The 15 per cent property transfer tax will apply to nearly all residential real estate purchases in the region from foreign nationals or foreign-controlled corporations, the province announced Monday.
“We are taking measures to ensure that home ownership remains in reach of the middle class, and that we continue to put British Columbians first,” Premier Christy Clark told reporters.
“There’s more to do and you’ll see more changes coming as the months go on.”
The tax will come into effect on Aug. 2, and only purchases on the treaty lands of the Tsawwassen First Nation will be exempt, according to the government.

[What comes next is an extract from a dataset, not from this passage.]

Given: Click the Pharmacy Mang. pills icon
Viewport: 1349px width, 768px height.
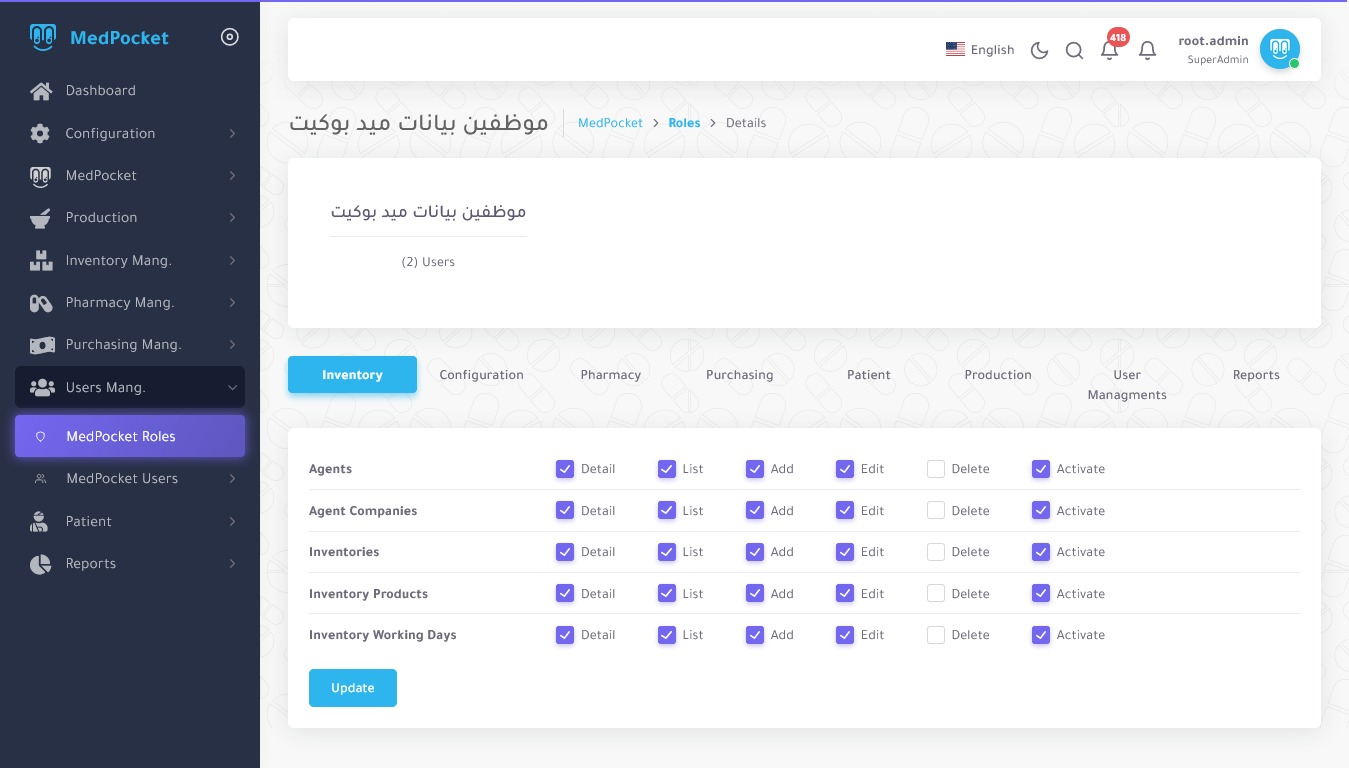Looking at the screenshot, I should tap(41, 303).
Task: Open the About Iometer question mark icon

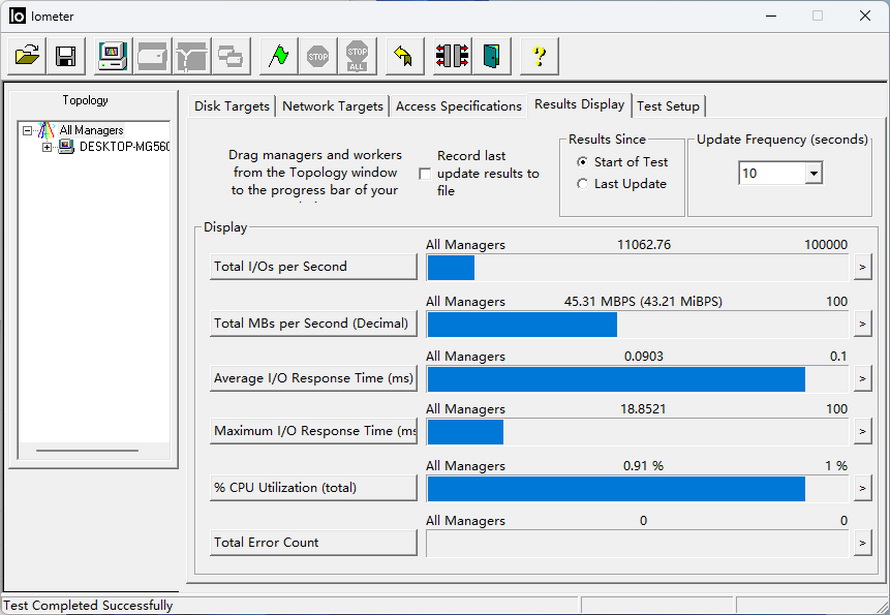Action: [x=539, y=56]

For a home valued at $2 million, the tax will amount to $300,000. That’s about eight times as much as buyers pay under the existing property transfer tax, which is calculated at one per cent of the first $200,000 of a home purchase, two per cent on any amount under $2 million, and three per cent on the remainder.
On a $2 million property, that comes to about $38,000.
Clark said the government hopes the new tax will reduce the number of foreign buyers in Metro Vancouver, but if it doesn’t the government will have a new revenue stream to help address affordability problems.
“If foreign buyers are still coming into our market, it means we will create a fund out of that additional revenue that will be 100 per cent dedicated to supporting home affordability for British Columbians,” she said.
According to data the provincial government started collecting this summer, foreign nationals invested more than $1 billion in B.C. property from June 10 to July 14, 86 per cent of which was in the Lower Mainland.
Finance Minister Mike de Jong said the government is still focused tackling affordability issues by increasing the supply of housing, but that the tax could help by diminishing outside demand.
The government’s legislation will also allow it to increase the tax to 20 per cent or decrease it to 10 per cent as it sees fit.
“As we track the impact this has on the market, the government has that level of discretionary authority to adjust the amount,” de Jong said.
Monday’s announcement drew criticism from the opposition NDP, which suggested that determined individuals will be able to find a way around paying the tax, as it relies on people self-identifying as foreign nationals during purchases.
“Sophisticated investors, those who are laundering money through our market, will be able to get by that pretty easily,” leader John Horgan said.
The tax also falls short by focusing on foreign nationals exclusively, Horgan added, arguing much of the investment in Metro Vancouver real estate is being funneled through people who already live in Canada.
“What we’ve been advocating for… is using the Income Tax Act to make sure the people who are purchasing homes are participating in the economy. Clearly the Liberals don’t want to do that because their backers are quite happy with the status quo,” Horgan said.
The Real Estate Board of Greater Vancouver also spoke out against the measure, raising concerns that introducing such a steep tax with only eight days’ notice will create uncertainty in the market.
“Government has had a long time to take action on the affordability issue, yet they decide to bring this new tax in over a long weekend, with no notice, and no time to prepare,” board president Dan Morrison said in a statement.
Morrison called on the government to allow an exemption for all real estate transactions that are already in the process of closing.
Apart from the new tax, the province introduced amendments Monday to end self-regulation in the real estate industry and give the City of Vancouver the power to administer a tax on vacant homes.